Asaro later survived a bloodbath portrayed in “Goodfellas,” with De Niro’s character going ballistic over fellow mobsters’ purchases of flashy cars and furs and, fearing they would attract law enforcement attention, having them whacked. Prosecutors - relying on the testimony of turncoat mobsters who came forward decades later - claimed Asaro collected at least $500,000 from the score but had a gambling problem and squandered it away at the racetrack

Three years before his arrest in the Lufthansa case, Asaro was driving in the Howard Beach section of Queens when another motorist cut him off at a traffic light, prosecutors in the new case said.
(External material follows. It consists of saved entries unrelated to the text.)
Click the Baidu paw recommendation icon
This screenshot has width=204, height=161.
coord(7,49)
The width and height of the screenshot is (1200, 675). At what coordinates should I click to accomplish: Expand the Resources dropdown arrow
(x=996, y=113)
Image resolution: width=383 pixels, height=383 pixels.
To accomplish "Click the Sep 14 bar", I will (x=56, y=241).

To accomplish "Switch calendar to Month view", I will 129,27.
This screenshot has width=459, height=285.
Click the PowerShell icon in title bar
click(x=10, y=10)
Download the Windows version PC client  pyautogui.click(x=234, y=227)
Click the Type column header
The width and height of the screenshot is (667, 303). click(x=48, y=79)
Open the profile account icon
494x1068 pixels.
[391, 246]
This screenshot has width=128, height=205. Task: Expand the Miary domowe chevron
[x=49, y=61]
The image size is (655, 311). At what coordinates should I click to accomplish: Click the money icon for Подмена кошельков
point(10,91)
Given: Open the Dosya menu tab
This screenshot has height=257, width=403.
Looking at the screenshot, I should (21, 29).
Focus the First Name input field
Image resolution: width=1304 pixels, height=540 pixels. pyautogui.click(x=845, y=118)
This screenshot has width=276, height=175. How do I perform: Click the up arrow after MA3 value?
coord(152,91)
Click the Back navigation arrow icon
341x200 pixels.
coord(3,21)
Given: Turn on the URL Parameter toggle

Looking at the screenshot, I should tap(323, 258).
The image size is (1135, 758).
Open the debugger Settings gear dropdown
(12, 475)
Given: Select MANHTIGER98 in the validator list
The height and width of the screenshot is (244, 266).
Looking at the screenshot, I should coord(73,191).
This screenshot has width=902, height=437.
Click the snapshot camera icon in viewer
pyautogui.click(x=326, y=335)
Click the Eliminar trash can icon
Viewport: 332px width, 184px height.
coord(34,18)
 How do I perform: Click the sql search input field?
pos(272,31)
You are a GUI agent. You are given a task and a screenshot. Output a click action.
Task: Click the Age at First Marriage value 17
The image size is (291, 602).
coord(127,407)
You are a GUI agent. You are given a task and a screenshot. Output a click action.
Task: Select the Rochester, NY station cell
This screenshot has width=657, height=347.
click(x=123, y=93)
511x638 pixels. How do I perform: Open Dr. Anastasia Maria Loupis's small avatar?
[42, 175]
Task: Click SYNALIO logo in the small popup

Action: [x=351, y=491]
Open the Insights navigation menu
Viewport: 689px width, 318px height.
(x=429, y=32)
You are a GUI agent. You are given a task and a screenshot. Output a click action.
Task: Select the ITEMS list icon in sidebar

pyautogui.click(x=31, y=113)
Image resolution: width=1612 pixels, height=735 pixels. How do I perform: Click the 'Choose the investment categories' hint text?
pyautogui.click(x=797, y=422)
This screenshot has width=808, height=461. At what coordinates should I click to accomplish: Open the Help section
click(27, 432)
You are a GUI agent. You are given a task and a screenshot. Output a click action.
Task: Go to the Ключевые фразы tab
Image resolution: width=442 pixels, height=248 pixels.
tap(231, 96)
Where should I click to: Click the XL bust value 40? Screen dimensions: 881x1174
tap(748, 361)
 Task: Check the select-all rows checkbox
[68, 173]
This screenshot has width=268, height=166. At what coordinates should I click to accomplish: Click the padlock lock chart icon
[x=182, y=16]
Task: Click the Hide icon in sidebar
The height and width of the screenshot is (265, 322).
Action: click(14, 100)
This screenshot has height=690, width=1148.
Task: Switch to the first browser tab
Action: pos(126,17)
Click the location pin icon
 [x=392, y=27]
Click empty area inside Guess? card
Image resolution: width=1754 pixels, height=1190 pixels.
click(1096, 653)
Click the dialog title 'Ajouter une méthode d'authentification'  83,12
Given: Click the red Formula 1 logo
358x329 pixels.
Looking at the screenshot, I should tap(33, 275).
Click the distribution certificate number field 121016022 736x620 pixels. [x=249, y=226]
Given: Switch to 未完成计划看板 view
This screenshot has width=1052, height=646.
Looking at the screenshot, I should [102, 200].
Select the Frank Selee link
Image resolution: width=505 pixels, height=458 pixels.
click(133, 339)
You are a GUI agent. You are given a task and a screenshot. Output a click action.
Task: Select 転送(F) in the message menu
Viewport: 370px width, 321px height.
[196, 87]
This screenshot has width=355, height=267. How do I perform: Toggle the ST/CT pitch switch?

An enraged Asaro provided the home address of the driver to a Bonanno associate, who recruited Gotti and another man to douse the man’s car with gasoline and torch it, the prosecutors said.

The alleged arsonists fled in a Jaguar sedan driven by Gotti that briefly led a police car on a high-speed chase before officers “terminated the pursuit for safety reasons due to Gotti’s reckless driving,” prosecutors said.

Earlier this month, Gotti was sentenced to eight years in state prison after pleading guilty to selling oxycodone pills.  His grandfather died in prison in 2002.

If convicted on the federal charges, Asaro and Gotti face terms of up to 20 years.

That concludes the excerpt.